La jeune rousse haussa les épaules.
-Illy a passé le plus dur. Berto peut veiller sur elle maintenant, ou bien lui baver dessus. C’est à lui de voir.
-Je sais pas trop, je crois que ça me déplait pas tant que ça qu’Illy se sente faiblarde. Elle est beaucoup plus facile à supporter.
-Tu trouves ?
-Pas toi ?
-Je pense qu’elle se fait beaucoup de soucis pour son frère.
-Moi aussi. À sa place, je serais vraiment inquiète, reconnut Dani.
-Dani, et si...
Rahne marqua une pause, ayant du mal à exprimer ce qu’elle appréhendait le plus.
Et si on ne revoyait jamais le professeur ? Et si lui, les X-Men et les autres élèves ne revenaient jamais ?
-Tu crois que c’est ce qui risque d’arriver ?
-J’en sais rien. Tout ce que je sais, c’est que ça fait longtemps qu’ils sont partis, et j’ai peur. Même le docteur MacTaggert a peur. Elle ne veut pas le montrer, mais je le sais.
-Moi aussi, j’ai peur, Rahne.
-Et si il n’y avait plus que nous maintenant ?
-Au moins, on sera ensemble. Avec Sam, Roberto, le docteur MacTaggert...
Dans un geste de réconfort, Dani fit glisser ses doigts entre les cheveux roux foncés de Rahne.
-Tu crois qu’Illyana va rester avec nous si son frère ne revient pas ? demanda cette dernière.
-Je ne sais pas. Où est-ce qu’elle irait ?
-J’ai toujours l’impression qu’un jour, elle va invoquer un de ses cercles magiques et disparaître sans prévenir. Quelquefois, j’ai peur qu’elle ne nous apprécie pas beaucoup.
-Moi, je suis sûre que si, dit Dani d’un air songeur. Mais ce que je pense aussi, c’est qu’elle a du mal à l’avouer. Surtout, à elle-même.
-Je ne veux pas qu’elle s’en aille. Je sais qu’elle est parfois méchante, mais il y n’a personne d’autre au monde qui sait faire ce qu’elle fait. Elle est vraiment géniale.
-Oui, je suis d’accord, acquiesça Dani.
-J’ai envie de perdre aucun d’entre vous, dit Rahne. Quand j’ai rencontré Amara tout à l’heure, ça m’a rappelée qu’ici, c’est chez moi, ma maison. Et je veux que ça le reste. Je veux que tout le monde reste.
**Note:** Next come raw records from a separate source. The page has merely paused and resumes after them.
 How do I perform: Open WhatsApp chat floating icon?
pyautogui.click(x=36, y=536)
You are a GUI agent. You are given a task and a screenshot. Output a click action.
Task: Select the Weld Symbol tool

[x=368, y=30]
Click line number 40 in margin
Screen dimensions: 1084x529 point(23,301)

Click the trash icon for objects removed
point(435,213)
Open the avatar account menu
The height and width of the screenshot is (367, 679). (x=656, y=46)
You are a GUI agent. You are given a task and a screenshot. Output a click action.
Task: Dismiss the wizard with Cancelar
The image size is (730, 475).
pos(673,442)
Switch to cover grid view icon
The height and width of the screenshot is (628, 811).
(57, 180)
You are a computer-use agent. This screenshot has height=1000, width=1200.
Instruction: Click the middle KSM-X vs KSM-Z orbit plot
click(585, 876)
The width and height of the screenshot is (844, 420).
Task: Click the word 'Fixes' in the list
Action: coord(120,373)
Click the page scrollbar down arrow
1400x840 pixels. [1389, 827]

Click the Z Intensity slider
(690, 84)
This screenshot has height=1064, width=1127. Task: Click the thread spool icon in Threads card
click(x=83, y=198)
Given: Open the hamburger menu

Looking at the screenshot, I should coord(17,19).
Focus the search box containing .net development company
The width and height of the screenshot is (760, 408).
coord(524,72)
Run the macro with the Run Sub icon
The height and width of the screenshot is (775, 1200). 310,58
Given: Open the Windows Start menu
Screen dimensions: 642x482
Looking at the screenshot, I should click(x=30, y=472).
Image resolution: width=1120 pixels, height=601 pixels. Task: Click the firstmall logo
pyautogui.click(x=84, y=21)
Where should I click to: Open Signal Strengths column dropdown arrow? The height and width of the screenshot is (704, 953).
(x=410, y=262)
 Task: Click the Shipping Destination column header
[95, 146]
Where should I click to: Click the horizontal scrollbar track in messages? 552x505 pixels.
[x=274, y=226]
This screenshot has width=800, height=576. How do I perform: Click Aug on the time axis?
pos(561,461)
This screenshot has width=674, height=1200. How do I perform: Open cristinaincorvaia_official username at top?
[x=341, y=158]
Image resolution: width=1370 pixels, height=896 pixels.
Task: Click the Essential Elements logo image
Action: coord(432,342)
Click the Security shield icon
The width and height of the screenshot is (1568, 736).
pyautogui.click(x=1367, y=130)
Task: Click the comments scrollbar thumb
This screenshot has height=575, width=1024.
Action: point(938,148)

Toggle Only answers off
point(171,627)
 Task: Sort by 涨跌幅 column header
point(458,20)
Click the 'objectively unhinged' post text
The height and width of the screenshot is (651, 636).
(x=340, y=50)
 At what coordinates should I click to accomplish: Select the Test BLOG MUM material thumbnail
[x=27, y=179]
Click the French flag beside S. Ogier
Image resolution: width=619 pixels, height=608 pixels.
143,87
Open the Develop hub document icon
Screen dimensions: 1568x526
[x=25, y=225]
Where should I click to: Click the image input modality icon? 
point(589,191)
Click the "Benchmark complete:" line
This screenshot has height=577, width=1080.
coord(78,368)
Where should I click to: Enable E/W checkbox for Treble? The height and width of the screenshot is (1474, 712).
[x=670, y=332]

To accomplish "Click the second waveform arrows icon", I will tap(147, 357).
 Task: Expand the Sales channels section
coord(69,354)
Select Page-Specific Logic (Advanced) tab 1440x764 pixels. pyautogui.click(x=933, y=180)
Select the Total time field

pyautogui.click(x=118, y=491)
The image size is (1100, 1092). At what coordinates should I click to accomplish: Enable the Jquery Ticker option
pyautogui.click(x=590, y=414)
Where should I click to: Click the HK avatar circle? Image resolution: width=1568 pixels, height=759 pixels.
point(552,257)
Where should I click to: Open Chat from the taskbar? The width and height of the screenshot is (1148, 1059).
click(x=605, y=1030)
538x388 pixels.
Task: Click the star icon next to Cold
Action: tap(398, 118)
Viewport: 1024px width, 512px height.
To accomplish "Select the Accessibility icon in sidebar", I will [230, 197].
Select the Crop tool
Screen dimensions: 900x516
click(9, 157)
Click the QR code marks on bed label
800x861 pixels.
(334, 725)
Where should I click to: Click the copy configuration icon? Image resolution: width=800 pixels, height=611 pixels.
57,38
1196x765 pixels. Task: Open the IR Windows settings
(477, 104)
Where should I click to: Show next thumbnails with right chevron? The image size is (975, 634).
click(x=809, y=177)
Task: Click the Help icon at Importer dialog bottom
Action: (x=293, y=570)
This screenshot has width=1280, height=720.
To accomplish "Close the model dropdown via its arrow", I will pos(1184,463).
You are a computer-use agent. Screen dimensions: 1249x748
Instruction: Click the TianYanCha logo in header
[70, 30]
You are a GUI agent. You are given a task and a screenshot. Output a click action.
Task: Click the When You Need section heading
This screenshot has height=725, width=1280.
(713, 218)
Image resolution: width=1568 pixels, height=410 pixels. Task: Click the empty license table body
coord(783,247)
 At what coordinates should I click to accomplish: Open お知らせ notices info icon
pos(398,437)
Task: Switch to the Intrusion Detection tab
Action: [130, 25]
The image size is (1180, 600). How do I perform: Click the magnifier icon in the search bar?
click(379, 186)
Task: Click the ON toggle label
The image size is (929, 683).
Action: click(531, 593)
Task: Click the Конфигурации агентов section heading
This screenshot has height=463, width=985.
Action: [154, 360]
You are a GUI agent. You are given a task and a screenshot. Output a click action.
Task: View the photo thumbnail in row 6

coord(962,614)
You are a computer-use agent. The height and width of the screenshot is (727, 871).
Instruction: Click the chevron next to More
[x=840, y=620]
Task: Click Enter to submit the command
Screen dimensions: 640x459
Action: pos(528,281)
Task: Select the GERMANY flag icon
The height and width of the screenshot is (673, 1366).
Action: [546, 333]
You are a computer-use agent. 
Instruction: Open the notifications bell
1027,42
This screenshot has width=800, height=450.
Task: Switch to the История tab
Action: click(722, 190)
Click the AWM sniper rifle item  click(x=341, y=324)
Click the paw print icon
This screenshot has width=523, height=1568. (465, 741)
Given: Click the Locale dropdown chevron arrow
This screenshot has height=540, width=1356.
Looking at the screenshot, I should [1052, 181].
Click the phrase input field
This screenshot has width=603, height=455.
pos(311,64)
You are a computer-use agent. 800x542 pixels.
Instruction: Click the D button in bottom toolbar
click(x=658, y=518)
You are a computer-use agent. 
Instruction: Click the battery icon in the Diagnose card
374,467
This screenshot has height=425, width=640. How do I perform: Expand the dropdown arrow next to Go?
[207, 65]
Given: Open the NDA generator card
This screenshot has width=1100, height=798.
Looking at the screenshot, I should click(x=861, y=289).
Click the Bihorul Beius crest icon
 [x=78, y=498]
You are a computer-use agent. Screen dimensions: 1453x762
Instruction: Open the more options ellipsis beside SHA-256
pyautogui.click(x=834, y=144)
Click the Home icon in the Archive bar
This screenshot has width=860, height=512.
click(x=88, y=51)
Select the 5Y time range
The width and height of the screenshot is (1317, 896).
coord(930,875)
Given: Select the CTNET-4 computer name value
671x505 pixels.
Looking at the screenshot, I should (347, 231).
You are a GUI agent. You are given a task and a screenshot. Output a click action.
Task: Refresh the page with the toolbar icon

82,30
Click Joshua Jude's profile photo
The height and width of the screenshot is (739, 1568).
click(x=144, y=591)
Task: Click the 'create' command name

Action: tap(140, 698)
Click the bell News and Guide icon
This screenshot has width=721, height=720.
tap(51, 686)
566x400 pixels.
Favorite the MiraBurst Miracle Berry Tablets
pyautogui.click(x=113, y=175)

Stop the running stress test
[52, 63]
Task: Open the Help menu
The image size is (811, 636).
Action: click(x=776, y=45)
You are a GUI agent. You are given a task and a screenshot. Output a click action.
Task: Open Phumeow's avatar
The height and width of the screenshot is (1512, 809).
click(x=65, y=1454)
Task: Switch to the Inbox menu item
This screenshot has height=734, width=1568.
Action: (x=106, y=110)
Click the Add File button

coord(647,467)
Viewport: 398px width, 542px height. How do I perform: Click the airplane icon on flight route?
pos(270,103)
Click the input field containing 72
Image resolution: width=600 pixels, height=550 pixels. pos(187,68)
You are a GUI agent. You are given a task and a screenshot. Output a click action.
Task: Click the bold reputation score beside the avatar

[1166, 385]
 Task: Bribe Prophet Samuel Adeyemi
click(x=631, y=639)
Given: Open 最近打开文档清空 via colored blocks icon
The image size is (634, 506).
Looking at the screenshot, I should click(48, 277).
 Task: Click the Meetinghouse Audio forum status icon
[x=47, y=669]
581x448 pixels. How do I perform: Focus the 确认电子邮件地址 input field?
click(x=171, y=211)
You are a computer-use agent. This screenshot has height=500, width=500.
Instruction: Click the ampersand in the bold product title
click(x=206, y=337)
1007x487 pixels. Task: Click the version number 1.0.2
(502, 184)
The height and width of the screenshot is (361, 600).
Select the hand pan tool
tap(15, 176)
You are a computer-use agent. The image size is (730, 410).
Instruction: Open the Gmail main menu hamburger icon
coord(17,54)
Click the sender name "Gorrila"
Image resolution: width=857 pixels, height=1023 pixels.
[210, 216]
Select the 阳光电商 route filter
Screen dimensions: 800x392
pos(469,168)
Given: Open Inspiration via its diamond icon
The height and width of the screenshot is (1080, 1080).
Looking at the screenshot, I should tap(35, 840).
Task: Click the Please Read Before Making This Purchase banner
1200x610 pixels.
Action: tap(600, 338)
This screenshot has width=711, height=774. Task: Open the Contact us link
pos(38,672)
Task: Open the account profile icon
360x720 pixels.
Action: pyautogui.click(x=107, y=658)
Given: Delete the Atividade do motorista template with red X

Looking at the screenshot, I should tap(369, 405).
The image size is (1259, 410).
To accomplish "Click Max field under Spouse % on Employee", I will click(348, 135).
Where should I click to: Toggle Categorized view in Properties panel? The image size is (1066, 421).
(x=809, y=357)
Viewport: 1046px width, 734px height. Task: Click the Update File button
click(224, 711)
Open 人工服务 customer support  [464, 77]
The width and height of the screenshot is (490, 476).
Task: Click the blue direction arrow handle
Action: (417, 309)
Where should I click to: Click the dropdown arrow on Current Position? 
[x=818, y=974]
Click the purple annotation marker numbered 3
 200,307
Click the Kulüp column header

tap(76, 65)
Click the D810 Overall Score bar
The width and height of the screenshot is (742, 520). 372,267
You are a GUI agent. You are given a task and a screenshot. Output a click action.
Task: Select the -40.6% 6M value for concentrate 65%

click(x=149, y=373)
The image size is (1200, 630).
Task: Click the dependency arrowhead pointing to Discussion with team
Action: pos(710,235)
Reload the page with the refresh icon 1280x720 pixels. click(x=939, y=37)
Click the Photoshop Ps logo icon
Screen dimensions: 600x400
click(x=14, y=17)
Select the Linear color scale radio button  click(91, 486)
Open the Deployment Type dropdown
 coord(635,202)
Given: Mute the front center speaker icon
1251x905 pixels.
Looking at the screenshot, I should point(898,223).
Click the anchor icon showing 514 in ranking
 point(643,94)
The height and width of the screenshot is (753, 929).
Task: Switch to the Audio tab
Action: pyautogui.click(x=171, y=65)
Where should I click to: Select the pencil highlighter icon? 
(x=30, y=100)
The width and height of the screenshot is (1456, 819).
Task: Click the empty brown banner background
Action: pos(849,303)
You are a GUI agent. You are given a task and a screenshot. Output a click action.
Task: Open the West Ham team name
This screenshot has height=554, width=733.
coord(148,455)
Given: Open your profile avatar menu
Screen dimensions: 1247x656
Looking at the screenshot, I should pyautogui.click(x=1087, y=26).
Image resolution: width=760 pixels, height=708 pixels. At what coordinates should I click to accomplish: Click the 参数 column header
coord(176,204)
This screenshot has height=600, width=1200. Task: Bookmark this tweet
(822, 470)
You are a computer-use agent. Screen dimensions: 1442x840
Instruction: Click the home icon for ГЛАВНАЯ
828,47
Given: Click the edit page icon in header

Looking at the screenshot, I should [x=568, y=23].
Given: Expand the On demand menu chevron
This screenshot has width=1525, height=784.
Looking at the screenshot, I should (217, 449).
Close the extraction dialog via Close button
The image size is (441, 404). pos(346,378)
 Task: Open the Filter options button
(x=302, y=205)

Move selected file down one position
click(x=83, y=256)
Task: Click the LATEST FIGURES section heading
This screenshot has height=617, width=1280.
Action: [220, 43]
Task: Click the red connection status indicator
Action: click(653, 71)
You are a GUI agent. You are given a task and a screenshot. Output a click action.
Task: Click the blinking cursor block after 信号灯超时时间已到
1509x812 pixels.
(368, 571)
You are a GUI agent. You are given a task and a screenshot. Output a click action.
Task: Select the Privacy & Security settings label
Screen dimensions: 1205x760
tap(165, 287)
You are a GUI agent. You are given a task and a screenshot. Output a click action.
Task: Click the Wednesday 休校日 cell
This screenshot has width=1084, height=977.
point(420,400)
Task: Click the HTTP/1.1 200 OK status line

Dani lui pressa la main pour la rassurer.
-On va rester, lui promit-elle. Quoiqu’il arrive Rahne, on va s’en sortir. On trouvera un moyen de rester ensemble.
-Je t’aime, lui chuchota Rahne.
-Je t’aime aussi.
Dani se pencha, et les deux filles partagèrent un long et langoureux baiser. La jeune brune afficha un sourire.
-T’as encore les yeux qui se transforment.
-Tu es sûre que ça ne te dérange pas ? s’inquiéta Rahne.
-Je les trouve magnifiques, déclara Dani. Je trouve que tu es magnifique.
Elle se positionna délicatement au-dessus de Rahne avant de l’embrasser avec passion. Les minutes qui suivirent, les deux amoureuses oublièrent tout : Illyana, Amara ainsi que le reste du monde.